I think I used that last phrase a lot in high school.

The Lions have had to sign an emergency kicker due to an injury due to an injury to Jason Hanson, and that kicker is named... Swayze. Waters. That spelling is correct. We may have our first NFL player named after Patrick Swayze! Dare I hope?

Cleveland's drought may not have lasted long. Joshua Cribbs gets a huge gap at the 20, has no Lion come near him except SWAYZE at midfield, who he easily eludes, and fires up the near sideline for a 95-yard return TD. That looked like a real man vs. boys play.

Oh, forget it, Cleveland was flagged for holding and we're coming all the way back to the 27. Viva preseason! Derek Anderson starts at QB and hits Mohammed Massaquoi at midfield. Braylon Edwards does a terrible job keeping his feet in bounds after being open behind Philip Buchanon by three yards and turns a 30-yard throw into an incompletion on 2nd down. Anderson responds by firing to Cribbs over the middle for about 20. Anderson's suddenly 1999 Kurt Warner again. Smoke route to MIKE FURREY is good for 15, then, since he did anything of note against a former team, he has to be a real jackass and make an exaggerated first-down signal. Hey, Furrey, a first down in a meaningless preseason game, against this defense, is SQUAT to crow about.
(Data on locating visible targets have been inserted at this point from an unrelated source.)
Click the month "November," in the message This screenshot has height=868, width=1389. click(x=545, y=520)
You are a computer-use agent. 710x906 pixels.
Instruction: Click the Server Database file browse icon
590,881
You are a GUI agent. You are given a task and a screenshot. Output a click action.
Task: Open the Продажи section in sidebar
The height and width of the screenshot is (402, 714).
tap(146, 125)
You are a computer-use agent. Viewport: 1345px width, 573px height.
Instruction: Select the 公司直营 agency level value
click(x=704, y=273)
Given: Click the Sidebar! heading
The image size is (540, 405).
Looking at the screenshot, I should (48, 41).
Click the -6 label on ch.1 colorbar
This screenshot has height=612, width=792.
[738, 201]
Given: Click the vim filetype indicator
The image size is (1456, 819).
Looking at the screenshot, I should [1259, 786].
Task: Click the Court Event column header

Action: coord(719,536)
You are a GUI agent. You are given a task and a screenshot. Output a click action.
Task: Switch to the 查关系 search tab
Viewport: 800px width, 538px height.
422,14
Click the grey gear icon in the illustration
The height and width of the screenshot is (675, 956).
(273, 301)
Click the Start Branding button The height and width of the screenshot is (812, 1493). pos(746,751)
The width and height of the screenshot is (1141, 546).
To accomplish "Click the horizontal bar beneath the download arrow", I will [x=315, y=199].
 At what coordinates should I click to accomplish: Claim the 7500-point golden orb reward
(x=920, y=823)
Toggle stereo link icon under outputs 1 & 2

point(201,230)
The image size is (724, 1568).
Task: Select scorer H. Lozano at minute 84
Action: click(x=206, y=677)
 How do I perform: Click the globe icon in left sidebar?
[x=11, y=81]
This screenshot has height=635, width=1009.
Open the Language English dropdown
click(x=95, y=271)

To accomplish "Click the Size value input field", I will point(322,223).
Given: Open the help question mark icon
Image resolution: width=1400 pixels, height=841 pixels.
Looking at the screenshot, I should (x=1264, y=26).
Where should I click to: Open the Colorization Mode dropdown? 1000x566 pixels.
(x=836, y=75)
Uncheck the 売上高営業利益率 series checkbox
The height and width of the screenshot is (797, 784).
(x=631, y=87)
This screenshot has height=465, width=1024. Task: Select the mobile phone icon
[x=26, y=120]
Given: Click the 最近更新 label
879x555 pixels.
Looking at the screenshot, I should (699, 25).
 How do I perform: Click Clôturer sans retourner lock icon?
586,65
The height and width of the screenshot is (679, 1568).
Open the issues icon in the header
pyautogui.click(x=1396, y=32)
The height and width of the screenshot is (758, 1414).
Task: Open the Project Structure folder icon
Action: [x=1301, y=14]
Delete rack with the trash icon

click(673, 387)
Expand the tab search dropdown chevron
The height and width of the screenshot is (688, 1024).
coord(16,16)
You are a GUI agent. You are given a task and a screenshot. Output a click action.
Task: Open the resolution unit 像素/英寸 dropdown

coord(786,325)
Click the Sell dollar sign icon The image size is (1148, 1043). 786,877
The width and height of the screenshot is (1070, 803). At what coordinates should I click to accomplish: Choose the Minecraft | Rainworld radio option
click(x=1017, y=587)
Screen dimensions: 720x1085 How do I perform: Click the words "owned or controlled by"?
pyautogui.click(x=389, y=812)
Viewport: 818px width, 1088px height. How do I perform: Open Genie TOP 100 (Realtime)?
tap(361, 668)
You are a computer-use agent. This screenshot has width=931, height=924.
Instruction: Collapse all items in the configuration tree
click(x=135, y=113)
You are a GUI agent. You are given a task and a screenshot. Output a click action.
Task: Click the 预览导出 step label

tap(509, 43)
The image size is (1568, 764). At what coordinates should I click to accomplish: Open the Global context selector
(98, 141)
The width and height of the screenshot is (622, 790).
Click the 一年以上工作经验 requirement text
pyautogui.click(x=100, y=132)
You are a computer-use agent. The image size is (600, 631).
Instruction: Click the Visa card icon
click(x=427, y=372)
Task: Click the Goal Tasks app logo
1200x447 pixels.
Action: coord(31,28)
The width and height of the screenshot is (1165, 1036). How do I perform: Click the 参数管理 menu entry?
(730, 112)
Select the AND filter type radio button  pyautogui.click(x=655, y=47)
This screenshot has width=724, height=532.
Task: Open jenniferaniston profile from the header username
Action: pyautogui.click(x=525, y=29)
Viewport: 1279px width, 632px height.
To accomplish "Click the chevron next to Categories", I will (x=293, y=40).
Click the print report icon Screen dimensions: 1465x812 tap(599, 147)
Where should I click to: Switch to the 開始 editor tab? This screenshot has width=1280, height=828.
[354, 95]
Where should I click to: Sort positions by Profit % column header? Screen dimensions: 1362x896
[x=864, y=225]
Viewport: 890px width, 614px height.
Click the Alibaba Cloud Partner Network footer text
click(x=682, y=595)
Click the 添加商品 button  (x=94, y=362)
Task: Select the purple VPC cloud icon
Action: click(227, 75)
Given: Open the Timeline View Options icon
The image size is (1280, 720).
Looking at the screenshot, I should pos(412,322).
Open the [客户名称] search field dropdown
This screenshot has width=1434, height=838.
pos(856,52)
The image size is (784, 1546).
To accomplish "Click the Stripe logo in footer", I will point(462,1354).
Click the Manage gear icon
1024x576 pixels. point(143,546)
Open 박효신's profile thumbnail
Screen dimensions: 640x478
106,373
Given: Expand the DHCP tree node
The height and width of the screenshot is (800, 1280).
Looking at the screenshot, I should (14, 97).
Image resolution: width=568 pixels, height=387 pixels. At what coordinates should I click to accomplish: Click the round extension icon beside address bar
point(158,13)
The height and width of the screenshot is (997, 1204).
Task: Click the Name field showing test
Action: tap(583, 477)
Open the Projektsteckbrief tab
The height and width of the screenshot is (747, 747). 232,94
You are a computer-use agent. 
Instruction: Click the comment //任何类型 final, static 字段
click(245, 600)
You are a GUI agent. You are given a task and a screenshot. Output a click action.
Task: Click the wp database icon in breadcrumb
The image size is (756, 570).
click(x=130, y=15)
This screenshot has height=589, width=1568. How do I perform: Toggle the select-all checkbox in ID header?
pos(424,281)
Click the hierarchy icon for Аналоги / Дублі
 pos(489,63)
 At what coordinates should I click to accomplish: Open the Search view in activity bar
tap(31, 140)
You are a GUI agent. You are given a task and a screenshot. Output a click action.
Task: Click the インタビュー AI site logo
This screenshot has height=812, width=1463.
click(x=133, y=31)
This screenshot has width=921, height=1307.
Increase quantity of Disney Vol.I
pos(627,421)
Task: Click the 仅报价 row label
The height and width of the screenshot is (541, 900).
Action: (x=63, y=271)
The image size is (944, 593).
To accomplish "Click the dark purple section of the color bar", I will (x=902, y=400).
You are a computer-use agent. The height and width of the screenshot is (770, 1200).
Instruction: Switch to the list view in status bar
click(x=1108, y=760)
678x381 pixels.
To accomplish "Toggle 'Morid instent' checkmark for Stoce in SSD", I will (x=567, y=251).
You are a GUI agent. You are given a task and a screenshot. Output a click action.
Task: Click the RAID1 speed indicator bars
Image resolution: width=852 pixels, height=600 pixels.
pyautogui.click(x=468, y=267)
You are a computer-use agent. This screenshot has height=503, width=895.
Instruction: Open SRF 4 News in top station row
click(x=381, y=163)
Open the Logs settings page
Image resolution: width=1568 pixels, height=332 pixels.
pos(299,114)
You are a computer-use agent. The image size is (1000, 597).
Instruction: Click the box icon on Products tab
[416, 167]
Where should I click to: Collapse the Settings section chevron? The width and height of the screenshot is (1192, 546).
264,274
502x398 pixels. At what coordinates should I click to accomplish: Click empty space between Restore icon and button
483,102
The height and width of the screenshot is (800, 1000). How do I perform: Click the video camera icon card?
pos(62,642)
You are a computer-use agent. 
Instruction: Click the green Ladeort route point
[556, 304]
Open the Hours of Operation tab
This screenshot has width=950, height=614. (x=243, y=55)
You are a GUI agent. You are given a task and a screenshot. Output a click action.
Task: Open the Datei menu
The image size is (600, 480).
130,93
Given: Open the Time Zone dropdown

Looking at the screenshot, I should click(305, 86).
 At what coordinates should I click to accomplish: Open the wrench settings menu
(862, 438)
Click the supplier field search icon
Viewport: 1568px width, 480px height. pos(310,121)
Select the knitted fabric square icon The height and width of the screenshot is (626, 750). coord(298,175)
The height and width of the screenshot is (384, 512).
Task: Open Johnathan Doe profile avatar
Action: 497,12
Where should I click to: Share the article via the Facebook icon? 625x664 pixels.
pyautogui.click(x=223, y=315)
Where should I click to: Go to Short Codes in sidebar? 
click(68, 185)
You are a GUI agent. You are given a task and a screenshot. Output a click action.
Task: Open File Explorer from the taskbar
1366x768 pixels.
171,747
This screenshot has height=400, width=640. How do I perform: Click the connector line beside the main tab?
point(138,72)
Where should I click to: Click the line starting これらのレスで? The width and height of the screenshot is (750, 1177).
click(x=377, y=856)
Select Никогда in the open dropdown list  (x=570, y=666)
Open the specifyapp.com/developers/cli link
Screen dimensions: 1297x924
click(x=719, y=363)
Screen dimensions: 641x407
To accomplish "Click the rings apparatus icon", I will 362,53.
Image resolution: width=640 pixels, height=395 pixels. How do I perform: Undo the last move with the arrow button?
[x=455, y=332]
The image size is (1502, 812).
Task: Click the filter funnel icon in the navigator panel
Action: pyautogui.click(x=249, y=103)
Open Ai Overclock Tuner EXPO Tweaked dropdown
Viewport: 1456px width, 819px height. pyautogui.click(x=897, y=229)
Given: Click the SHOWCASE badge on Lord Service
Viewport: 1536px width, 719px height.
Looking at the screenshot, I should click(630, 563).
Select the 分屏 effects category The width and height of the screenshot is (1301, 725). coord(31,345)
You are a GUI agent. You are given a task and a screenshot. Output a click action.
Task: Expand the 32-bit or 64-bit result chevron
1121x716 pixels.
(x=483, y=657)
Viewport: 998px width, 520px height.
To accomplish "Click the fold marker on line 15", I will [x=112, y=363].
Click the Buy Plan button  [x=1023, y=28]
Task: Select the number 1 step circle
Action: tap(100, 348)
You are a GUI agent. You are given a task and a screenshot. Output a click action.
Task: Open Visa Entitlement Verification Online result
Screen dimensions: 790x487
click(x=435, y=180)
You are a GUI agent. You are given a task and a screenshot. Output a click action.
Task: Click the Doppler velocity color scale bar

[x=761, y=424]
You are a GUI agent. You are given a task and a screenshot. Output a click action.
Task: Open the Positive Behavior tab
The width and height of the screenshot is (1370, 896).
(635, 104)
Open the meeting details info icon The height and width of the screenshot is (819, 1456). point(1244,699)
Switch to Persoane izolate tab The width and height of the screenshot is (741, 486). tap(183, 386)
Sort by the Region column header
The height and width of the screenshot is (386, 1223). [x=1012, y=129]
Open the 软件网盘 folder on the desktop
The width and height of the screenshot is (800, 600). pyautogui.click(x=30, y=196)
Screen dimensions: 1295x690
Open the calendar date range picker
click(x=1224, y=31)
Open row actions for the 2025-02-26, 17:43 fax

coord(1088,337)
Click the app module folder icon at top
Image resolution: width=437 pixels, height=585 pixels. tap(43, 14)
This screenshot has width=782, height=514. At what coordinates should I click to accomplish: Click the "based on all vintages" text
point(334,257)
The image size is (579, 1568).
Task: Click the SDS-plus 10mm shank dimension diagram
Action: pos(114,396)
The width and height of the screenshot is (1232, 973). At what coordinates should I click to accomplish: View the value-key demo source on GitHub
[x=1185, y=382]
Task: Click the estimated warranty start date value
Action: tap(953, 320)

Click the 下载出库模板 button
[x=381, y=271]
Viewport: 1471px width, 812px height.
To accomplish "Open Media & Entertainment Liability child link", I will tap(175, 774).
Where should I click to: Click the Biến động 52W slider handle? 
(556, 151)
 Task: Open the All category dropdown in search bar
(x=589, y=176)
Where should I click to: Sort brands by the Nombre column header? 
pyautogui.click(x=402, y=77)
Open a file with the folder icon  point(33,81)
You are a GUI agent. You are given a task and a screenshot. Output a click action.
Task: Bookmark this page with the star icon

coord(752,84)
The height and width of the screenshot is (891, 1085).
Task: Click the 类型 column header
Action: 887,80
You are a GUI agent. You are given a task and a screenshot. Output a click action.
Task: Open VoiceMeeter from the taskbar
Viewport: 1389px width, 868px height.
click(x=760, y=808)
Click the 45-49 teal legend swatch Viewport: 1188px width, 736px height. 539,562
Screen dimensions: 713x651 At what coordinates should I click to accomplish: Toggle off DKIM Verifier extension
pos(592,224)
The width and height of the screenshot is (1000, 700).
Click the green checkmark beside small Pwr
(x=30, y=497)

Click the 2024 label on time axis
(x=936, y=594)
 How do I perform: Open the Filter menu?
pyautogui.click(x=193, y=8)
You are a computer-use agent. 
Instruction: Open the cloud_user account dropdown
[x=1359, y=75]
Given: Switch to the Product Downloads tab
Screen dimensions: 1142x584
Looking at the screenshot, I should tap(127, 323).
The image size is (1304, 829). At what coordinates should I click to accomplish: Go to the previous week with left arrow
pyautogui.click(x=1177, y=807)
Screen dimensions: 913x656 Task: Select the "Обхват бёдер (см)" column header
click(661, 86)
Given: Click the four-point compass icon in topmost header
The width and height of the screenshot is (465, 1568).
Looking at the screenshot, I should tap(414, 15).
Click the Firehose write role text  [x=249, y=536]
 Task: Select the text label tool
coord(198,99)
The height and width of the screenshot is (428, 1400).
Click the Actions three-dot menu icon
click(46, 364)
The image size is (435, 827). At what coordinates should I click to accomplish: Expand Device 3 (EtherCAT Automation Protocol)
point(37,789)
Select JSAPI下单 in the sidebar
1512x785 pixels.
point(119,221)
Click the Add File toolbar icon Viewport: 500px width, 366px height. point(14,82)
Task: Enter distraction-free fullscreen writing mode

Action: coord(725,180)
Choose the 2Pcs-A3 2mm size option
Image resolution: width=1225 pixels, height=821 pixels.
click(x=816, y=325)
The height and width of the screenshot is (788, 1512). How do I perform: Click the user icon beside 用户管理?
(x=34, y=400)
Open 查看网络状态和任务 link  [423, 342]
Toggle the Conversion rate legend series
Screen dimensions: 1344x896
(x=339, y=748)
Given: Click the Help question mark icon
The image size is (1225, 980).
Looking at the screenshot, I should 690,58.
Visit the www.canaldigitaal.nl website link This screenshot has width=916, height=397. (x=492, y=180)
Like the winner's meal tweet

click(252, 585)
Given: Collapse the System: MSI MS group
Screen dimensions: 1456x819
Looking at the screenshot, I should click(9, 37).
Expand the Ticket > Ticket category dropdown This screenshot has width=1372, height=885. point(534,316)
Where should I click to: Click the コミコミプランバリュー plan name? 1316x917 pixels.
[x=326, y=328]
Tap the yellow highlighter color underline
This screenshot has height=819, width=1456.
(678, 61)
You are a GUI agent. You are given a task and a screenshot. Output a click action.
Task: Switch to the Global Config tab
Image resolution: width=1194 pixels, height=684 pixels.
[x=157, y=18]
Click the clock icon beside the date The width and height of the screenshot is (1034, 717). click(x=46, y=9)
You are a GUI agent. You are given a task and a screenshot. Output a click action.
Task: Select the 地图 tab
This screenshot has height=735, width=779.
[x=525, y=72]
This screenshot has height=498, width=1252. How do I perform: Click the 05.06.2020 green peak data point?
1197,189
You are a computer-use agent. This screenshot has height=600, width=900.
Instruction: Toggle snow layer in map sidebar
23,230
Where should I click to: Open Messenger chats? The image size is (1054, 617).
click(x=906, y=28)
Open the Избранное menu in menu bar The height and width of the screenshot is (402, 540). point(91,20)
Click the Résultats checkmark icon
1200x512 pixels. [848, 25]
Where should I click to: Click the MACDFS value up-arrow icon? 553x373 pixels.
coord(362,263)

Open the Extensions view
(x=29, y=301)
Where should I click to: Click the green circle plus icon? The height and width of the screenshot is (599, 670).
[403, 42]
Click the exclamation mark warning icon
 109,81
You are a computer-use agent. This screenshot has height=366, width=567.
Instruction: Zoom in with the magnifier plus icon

I'm pretty sure me and a handful of flag football buddies could drive into FG position against the Lion D. Lawrence Vickers plows off right tackle for 11 more, and Cleveland's at the 4. Make it the end zone, with Jamal Lewis driving in off left tackle through a huge hole. The Lion defense might as well not even have been there.

Cleveland 7, Detroit 0.

Matthew Stafford starts at QB for Detroit. A penalty on the kickoff return has them starting behind their 10. Stafford rolls right, fires to an outside receiver...

And looks like a complete idiot for not seeing Eric Wright, who wasn't really even in any "weeds" to hide and picks off the idiot rookie pass DIRECTLY TO HIM for an interception. He weaves crossfield with the INT return all the way down to the Detroit 5.

Then gets a penalty for having trotted into the end zone and taken a big bow before the Dawg Pound. Cleveland's backed up to the 20.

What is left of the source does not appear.